■ REQUIREMENTS
Copy the lines from the beginning through the line containing "[x=282, y=487]", replacing every "icon" with "symbol" and leaving everything else unchanged. Leave the pictures out.

■ DATA ROWS
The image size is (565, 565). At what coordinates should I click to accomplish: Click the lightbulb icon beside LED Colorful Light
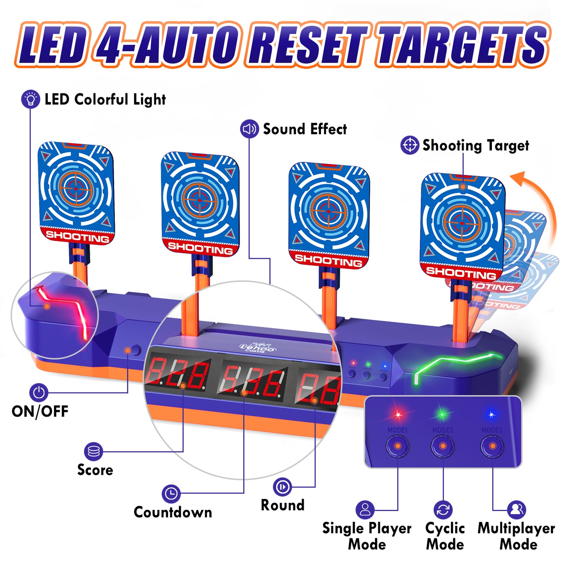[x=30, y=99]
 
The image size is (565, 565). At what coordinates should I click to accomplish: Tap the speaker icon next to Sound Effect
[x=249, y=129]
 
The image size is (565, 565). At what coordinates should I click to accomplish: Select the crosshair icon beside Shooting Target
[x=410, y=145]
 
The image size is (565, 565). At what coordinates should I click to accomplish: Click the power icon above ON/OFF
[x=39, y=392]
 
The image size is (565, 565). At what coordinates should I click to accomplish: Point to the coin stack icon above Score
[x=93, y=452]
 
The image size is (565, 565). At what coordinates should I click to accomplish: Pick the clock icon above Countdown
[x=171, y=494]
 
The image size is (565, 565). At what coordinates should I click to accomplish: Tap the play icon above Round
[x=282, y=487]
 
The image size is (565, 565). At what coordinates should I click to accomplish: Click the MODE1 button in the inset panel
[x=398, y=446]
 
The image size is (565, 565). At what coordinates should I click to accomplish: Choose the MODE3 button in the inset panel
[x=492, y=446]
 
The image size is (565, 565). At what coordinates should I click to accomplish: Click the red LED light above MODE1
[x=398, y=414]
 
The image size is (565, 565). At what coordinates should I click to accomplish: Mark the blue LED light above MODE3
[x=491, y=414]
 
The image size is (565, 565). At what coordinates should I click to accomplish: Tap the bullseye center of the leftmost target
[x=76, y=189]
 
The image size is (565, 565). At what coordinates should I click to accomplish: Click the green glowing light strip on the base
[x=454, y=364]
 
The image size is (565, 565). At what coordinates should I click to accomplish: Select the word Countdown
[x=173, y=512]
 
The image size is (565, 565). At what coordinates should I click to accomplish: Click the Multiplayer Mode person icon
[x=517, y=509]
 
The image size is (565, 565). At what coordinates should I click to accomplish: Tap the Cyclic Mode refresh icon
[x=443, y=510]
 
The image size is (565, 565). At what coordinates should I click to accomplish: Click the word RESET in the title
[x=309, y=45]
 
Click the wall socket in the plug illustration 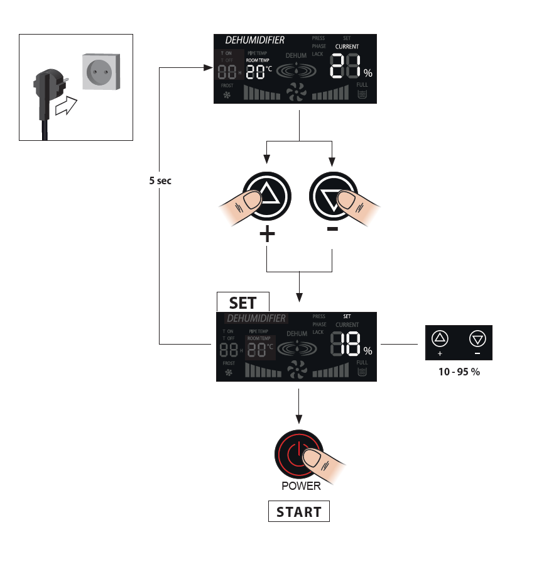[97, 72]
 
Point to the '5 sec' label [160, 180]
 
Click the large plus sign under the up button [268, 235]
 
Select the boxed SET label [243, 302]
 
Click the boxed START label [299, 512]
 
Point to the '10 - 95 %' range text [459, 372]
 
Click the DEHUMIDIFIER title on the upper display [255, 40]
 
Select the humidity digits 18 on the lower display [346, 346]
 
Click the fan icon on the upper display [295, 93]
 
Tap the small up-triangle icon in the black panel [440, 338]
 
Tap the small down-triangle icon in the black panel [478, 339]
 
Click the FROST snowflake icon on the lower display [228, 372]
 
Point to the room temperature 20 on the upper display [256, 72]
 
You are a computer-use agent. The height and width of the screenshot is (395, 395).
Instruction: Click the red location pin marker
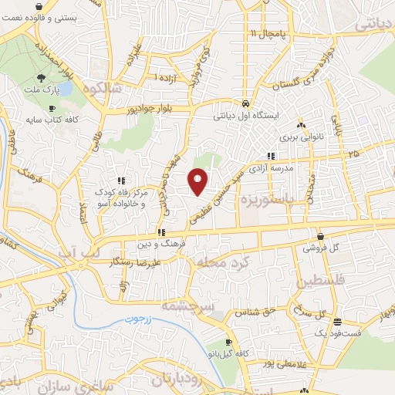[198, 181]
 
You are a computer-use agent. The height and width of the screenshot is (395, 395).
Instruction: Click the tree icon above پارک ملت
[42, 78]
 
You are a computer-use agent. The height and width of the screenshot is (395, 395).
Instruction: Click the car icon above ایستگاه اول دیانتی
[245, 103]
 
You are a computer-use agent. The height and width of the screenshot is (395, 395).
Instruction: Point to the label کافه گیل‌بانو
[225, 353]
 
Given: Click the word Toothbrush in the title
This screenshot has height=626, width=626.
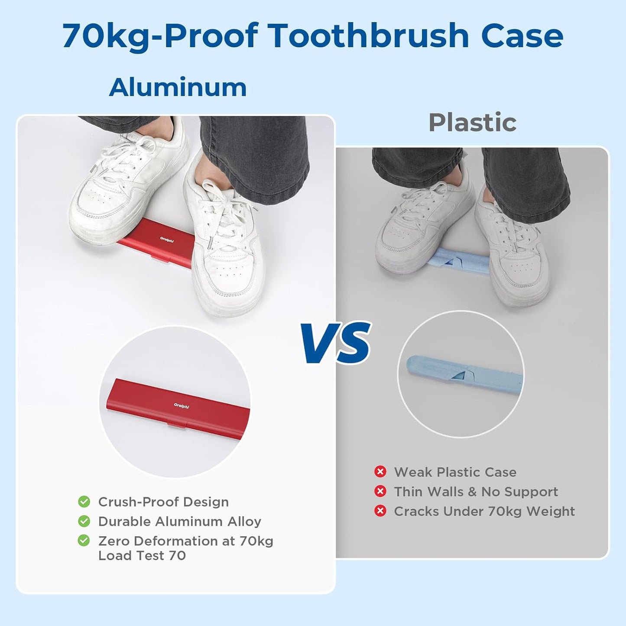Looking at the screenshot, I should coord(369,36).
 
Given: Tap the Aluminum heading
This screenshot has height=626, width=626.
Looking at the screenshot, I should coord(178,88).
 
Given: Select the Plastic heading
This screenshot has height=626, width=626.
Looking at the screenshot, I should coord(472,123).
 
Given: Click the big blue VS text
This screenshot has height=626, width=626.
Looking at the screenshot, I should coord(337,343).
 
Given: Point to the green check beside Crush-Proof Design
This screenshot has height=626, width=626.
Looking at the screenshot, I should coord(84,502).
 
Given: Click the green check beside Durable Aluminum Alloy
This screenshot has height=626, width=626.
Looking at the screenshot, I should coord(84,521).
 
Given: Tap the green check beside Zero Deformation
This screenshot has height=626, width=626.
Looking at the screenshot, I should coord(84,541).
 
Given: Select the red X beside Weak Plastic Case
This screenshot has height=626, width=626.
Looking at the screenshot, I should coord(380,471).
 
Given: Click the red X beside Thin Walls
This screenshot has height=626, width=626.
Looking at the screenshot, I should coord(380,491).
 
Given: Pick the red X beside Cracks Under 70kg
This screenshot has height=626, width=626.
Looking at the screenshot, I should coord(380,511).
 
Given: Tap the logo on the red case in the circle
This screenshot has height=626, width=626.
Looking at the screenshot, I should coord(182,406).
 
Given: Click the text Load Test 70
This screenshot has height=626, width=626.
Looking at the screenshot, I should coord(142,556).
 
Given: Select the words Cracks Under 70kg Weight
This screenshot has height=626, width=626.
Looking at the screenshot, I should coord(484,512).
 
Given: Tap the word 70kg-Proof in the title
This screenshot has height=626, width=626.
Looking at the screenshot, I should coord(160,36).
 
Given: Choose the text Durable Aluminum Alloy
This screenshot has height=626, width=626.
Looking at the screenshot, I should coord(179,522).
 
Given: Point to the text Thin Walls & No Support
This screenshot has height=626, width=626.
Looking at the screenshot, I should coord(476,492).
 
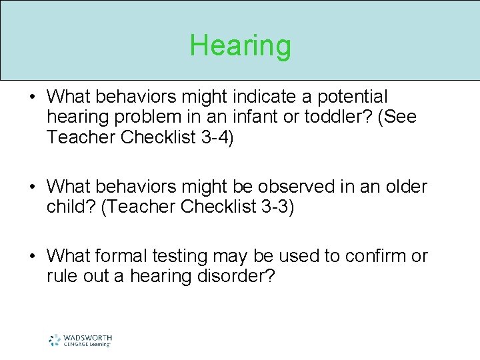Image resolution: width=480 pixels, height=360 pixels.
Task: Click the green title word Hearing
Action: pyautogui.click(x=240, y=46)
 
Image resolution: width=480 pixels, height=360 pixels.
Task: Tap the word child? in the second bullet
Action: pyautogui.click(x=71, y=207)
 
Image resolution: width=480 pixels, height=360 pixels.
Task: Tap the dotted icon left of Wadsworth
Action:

■ RESULT OF THIS EXERCISE
The image size is (565, 565). At what coordinates should I click to accomplish: Click the lightbulb symbol beside LED Colorful Light
[x=30, y=99]
 
The image size is (565, 565). At what coordinates should I click to accomplish: Tap the speaker symbol next to Sound Effect
[x=249, y=129]
 
The image size is (565, 565). At what coordinates should I click to accomplish: Select the crosshair symbol beside Shooting Target
[x=410, y=145]
 
The image size is (565, 565). At what coordinates should I click to accomplish: Click the power symbol above ON/OFF
[x=39, y=392]
 
The image size is (565, 565). At what coordinates should I click to accomplish: Point to the coin stack symbol above Score
[x=93, y=452]
 
The image size is (565, 565). At what coordinates should I click to accomplish: Pick the clock symbol above Countdown
[x=171, y=494]
 
The image size is (565, 565). At what coordinates should I click to accomplish: Tap the play symbol above Round
[x=282, y=487]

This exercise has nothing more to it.